Another thing is the time frame, the pace. You don't have the leisure of researching things for days or years, and then coming up with a solid paper. You’ve got a certain amount of time, and you have to get the best information you can in that time period and provide the best briefing points that you can, understanding that you don't have all the information. But that's the pace the decisions are made at, at the policy level.
I think for some fellows, depending on what field they come from and career points, just the wardrobe might be an adjustment. (Laughs) Yes indeed, scientists and engineers can wear suits.
Q: Once somebody has gone through one of these fellowships, how do they apply what they’ve learned to the next steps of their career?

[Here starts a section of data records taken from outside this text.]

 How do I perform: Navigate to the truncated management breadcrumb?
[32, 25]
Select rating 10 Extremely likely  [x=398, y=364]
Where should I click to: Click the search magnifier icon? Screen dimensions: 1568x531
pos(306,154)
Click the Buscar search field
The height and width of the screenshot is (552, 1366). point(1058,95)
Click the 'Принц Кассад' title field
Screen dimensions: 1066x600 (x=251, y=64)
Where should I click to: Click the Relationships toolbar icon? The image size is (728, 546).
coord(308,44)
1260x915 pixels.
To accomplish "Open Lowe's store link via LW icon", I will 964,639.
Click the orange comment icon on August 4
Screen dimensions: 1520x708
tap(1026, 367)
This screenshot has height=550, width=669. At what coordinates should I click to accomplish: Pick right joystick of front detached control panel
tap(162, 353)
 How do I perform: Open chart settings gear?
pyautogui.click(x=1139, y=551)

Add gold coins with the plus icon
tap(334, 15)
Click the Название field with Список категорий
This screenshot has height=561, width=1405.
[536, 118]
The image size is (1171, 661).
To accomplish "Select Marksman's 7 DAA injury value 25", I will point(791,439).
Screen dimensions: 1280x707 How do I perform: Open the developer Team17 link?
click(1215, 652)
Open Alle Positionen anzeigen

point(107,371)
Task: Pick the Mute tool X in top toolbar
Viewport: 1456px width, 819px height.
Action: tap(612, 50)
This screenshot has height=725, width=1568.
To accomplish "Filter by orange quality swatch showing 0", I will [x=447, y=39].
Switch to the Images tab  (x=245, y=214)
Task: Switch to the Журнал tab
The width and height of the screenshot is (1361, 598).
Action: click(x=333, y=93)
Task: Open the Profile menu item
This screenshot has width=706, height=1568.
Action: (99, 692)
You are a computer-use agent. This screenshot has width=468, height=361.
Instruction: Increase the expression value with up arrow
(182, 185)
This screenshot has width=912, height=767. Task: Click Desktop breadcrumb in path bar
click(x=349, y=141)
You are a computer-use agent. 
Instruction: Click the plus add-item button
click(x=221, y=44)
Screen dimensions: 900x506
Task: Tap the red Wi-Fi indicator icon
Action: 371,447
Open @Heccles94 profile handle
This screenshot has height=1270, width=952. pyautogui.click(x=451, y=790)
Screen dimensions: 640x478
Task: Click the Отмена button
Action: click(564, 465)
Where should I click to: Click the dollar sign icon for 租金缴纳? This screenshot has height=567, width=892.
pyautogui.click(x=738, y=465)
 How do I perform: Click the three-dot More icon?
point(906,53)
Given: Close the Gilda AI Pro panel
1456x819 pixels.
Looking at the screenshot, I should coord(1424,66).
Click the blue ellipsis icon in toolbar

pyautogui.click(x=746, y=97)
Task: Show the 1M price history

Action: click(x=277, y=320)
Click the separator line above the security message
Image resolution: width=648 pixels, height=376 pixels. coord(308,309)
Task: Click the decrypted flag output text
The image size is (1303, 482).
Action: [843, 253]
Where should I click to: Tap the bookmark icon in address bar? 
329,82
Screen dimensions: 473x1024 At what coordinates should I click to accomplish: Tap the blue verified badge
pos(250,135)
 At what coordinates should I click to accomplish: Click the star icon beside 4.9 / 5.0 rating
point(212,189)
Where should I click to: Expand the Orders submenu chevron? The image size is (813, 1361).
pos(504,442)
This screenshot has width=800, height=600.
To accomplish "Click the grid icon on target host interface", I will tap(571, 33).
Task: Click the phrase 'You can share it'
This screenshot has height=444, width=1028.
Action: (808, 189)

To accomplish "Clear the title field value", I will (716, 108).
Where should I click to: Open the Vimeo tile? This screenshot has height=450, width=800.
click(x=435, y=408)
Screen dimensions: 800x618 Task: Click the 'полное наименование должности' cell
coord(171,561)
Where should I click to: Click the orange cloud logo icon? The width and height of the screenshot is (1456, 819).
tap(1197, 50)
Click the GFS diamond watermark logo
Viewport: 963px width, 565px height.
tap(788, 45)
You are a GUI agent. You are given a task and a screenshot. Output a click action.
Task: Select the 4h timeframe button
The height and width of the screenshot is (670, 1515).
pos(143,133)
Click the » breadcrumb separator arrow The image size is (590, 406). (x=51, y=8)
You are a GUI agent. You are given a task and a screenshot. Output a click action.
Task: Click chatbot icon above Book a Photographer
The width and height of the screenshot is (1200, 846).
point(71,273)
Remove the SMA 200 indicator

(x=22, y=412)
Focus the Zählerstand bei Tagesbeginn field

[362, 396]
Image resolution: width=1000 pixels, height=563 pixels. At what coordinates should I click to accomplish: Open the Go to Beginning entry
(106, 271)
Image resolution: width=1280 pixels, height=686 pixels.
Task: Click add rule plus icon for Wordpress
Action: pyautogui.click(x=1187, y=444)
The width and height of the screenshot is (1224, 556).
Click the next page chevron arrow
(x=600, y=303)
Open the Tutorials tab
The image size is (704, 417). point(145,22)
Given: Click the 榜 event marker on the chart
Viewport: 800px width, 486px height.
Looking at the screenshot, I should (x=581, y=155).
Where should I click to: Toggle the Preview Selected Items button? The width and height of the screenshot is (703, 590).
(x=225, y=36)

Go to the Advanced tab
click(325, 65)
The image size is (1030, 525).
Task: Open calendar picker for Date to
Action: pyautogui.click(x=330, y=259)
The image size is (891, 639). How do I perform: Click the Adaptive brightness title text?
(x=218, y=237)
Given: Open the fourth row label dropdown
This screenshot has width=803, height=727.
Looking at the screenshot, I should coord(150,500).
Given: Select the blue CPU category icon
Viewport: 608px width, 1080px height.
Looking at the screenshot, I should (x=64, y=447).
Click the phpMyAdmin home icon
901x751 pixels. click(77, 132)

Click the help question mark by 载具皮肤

Robinson: One of the great things about this program is that it highlights for scientists and engineers in many different career paths that are open to them with the kind of training that they get. Certainly some fellows come from academia and might go back into academia. Or they go to work for nonprofits. Some of them decide that they feel like working in the government, whether it be the federal government or they might go on to state or international positions that have to do with science policy or governance. We’ve had fellows who go on to work for foundations. We’ve had a number of fellows at the Gates Foundation, the Gordon and Betty Moore foundation, the MacArthur Foundation and others. And of course, many scientists and engineers might go on into a private sector position.
So I think many scholars find that there are many doors open to them that they didn't even know to pursue because of the experience they gained, because of the networks they gain, and a broader understanding of how science and technology connects with society through policy.